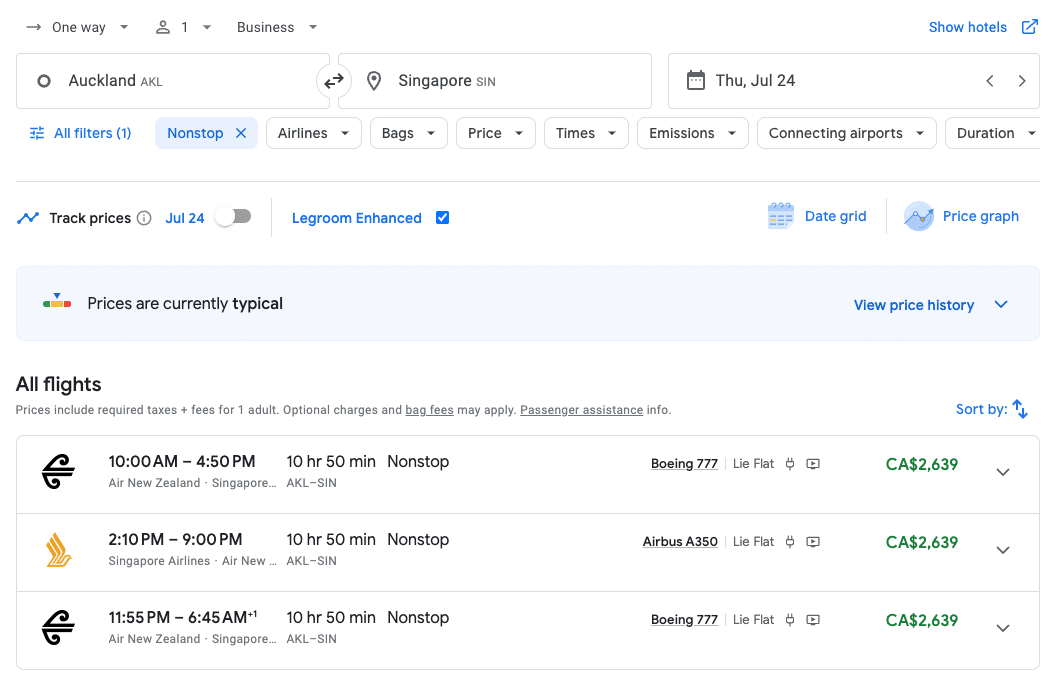The width and height of the screenshot is (1054, 683).
Task: Click the Sort by arrows icon
Action: (1020, 409)
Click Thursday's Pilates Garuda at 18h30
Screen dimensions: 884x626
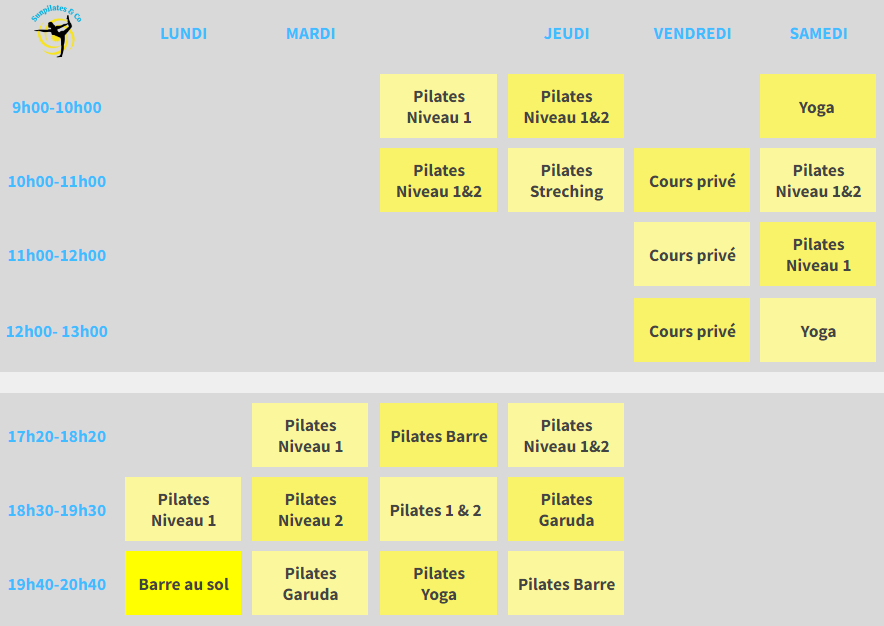coord(565,509)
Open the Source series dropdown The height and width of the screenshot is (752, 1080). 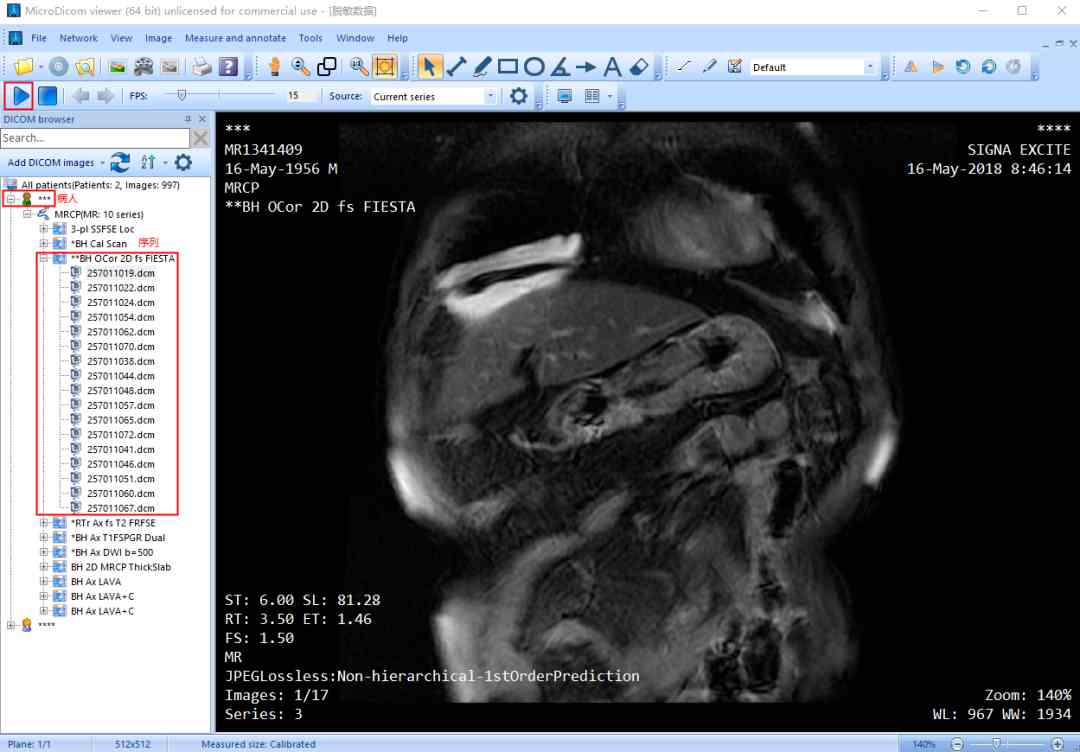pyautogui.click(x=490, y=97)
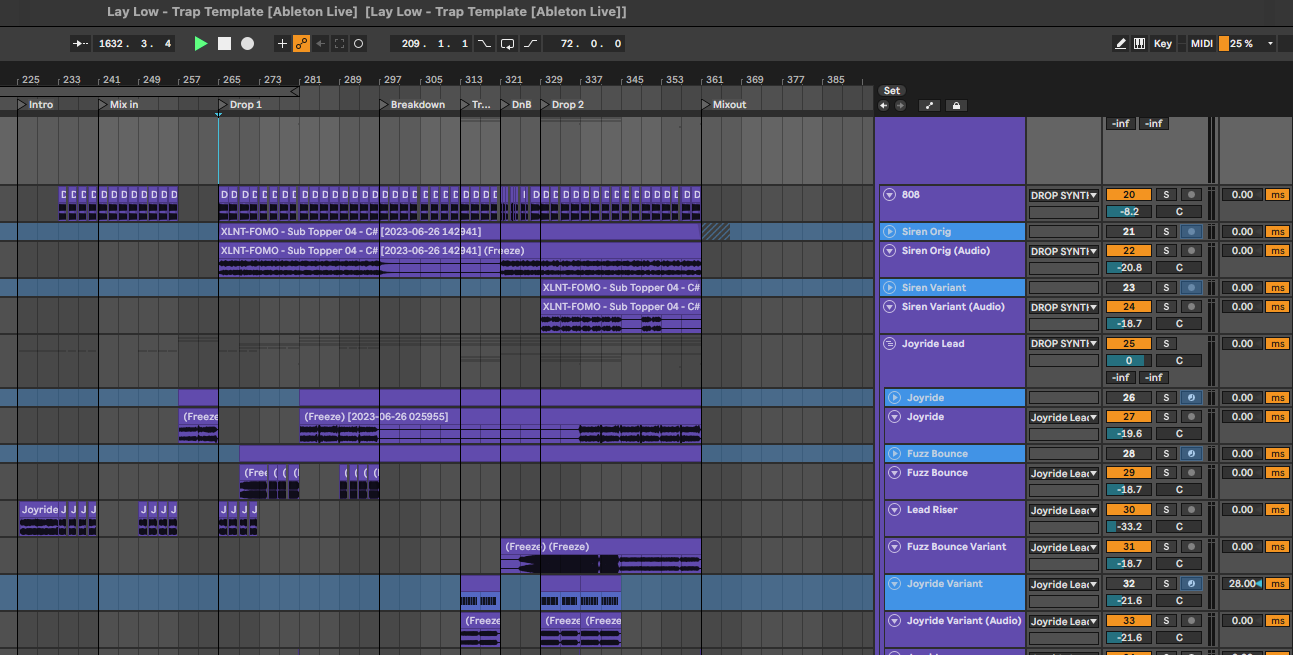The image size is (1293, 655).
Task: Click the Lock Envelopes padlock icon
Action: click(x=956, y=105)
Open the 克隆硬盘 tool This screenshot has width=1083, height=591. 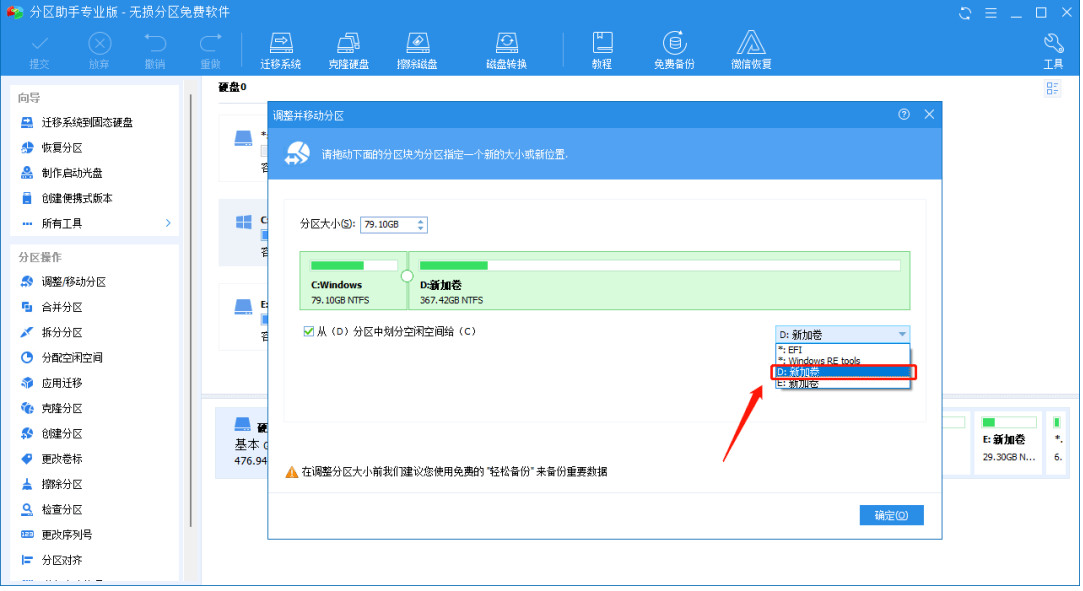pyautogui.click(x=348, y=50)
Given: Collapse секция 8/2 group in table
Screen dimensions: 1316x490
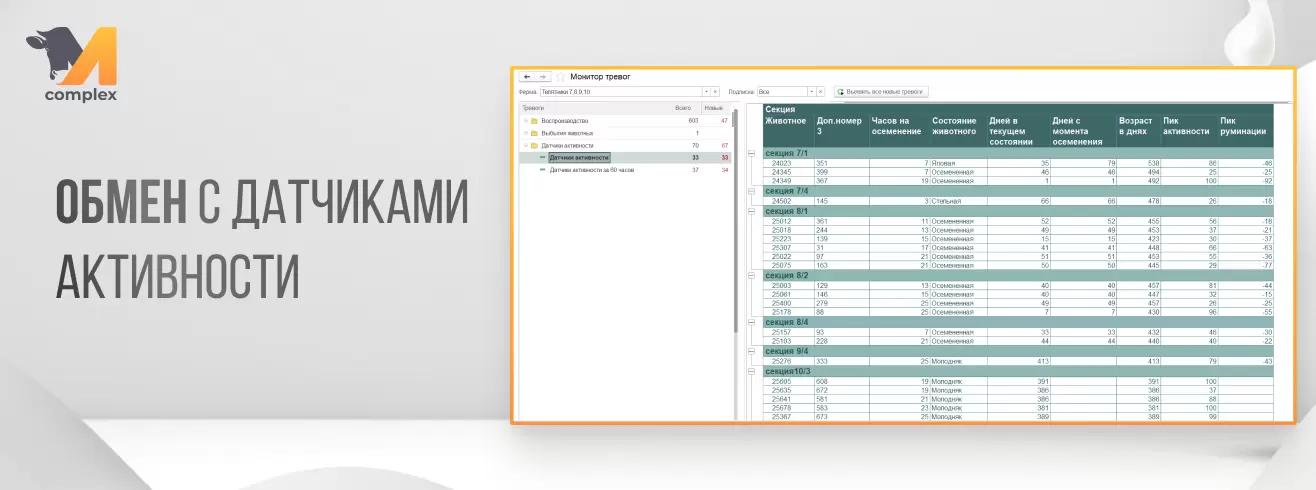Looking at the screenshot, I should [x=752, y=275].
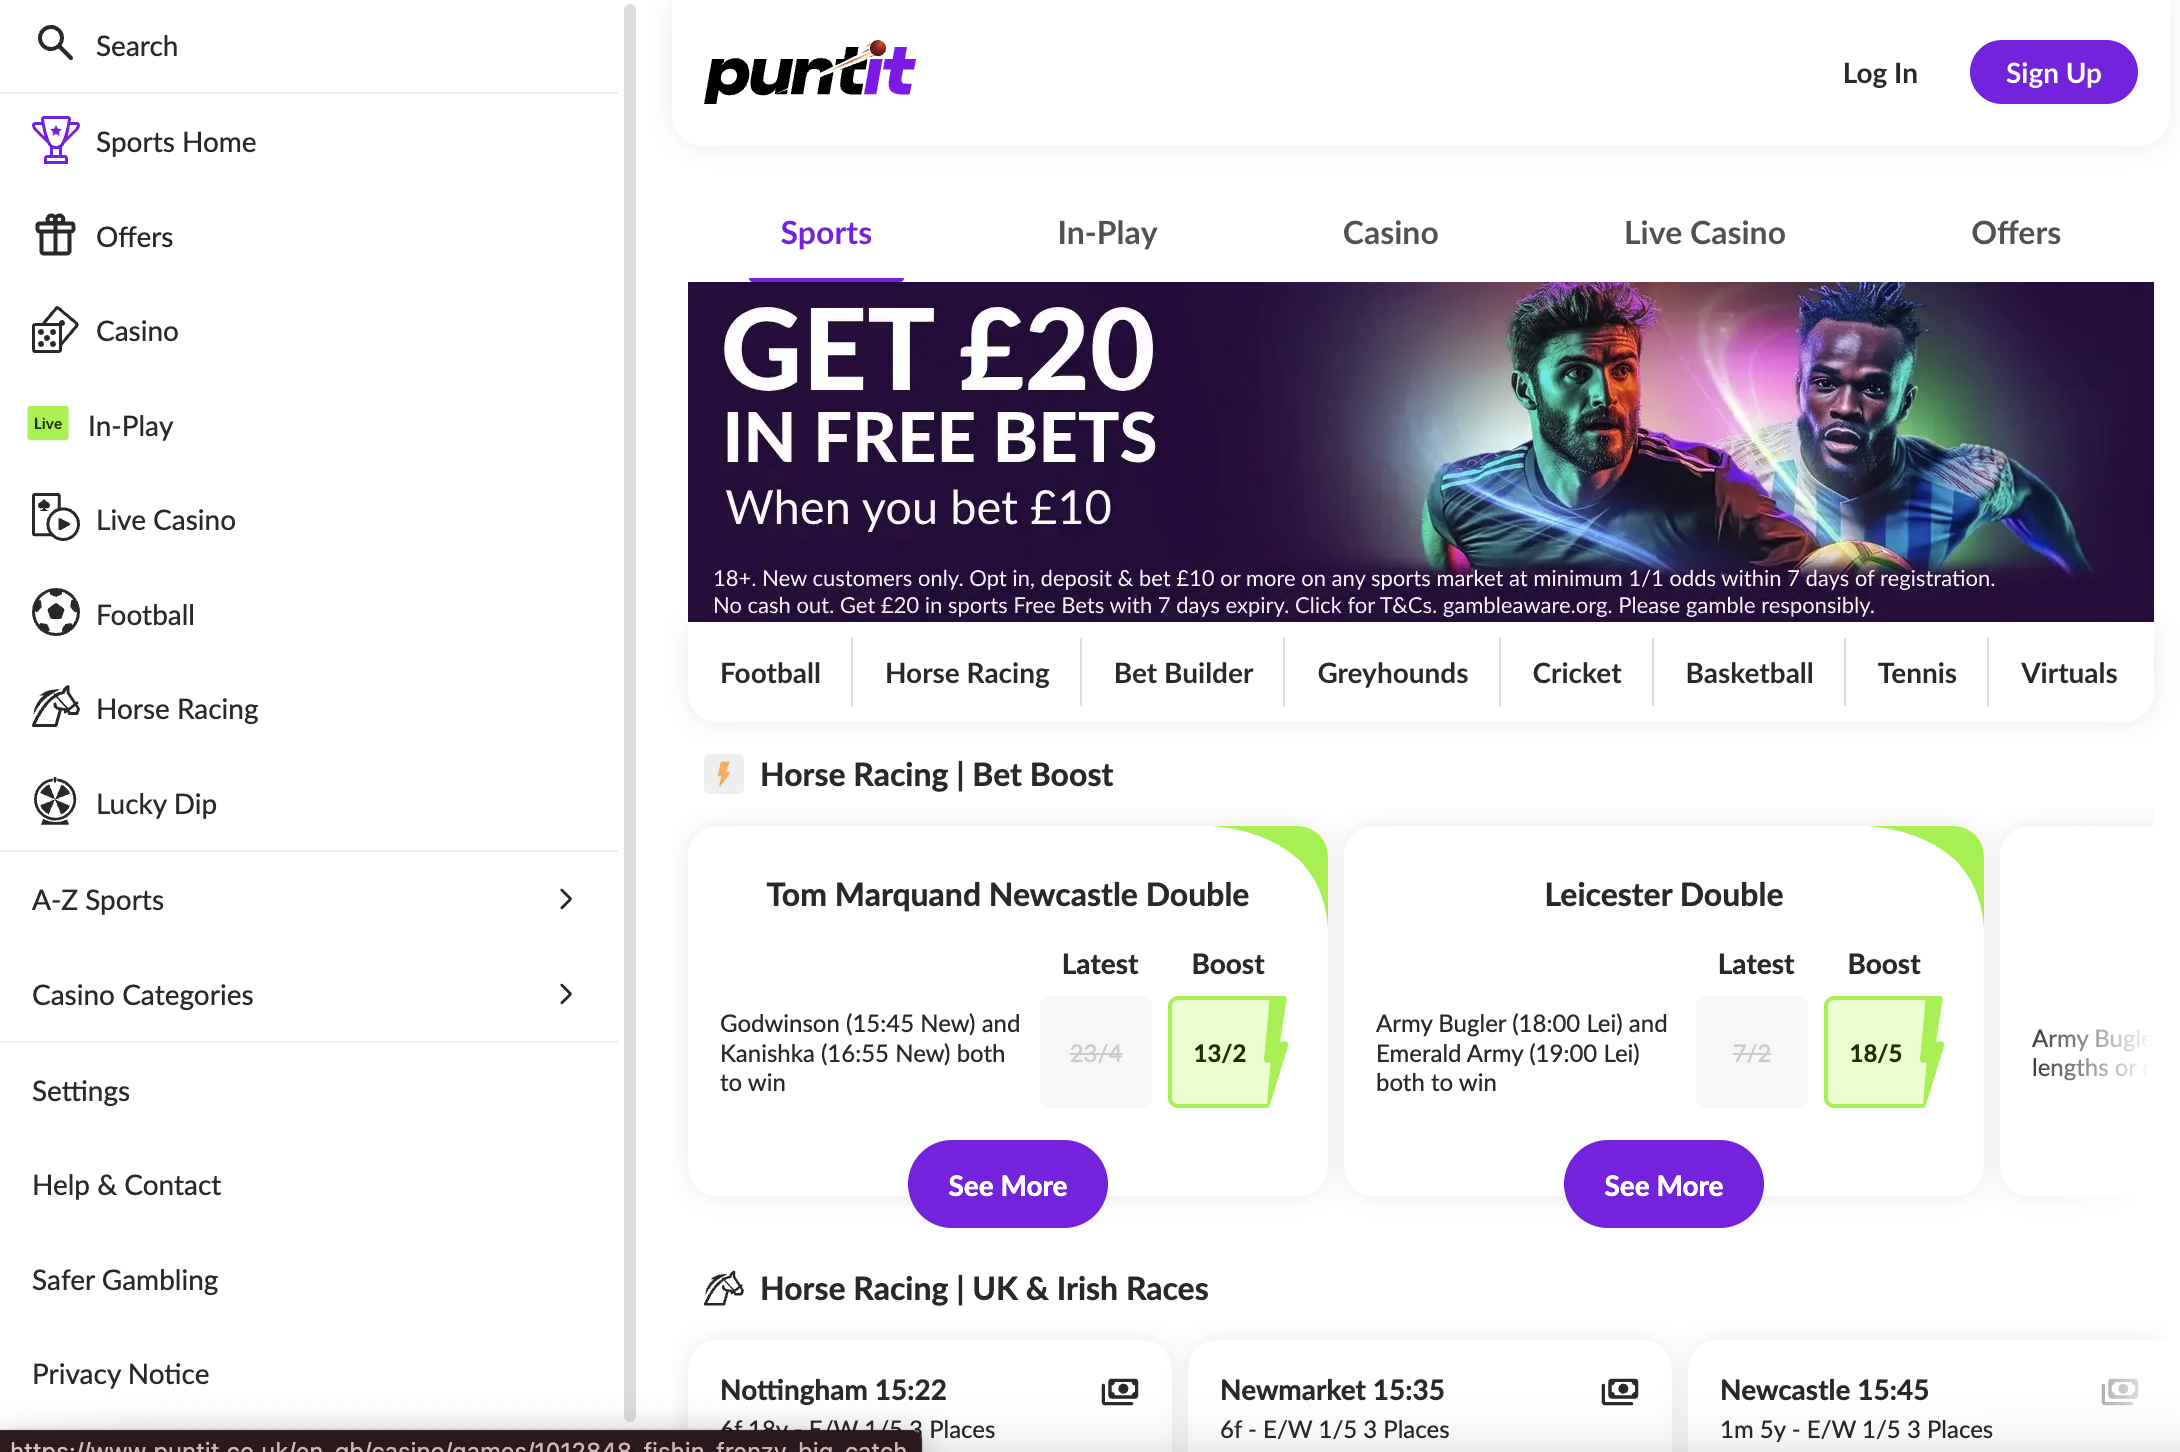This screenshot has width=2180, height=1452.
Task: Switch to the In-Play tab
Action: coord(1106,232)

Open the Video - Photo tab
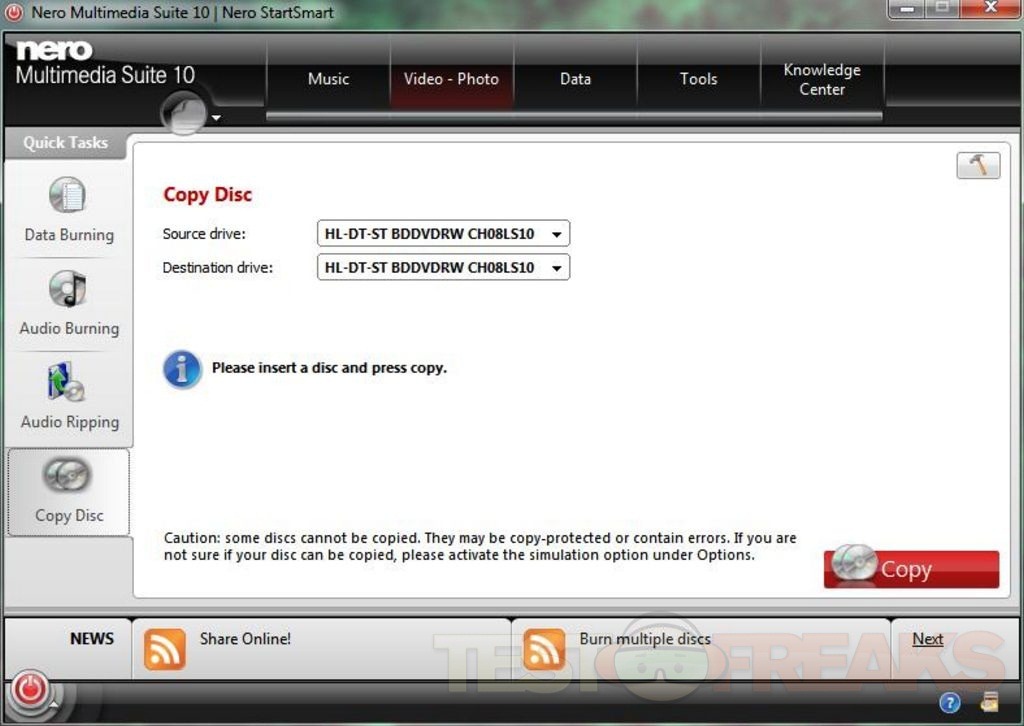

--

Omit the pictures and write out exactly the lines from the one containing "Given: Collapse секция 8/2 group in table" through the last line of the material.

Given: Collapse секция 8/2 group in table
Screen dimensions: 1316x490
Looking at the screenshot, I should [x=752, y=275].
This screenshot has width=2180, height=1452.
Task: Switch to the In-Play tab
Action: coord(1106,232)

Open the Video - Photo tab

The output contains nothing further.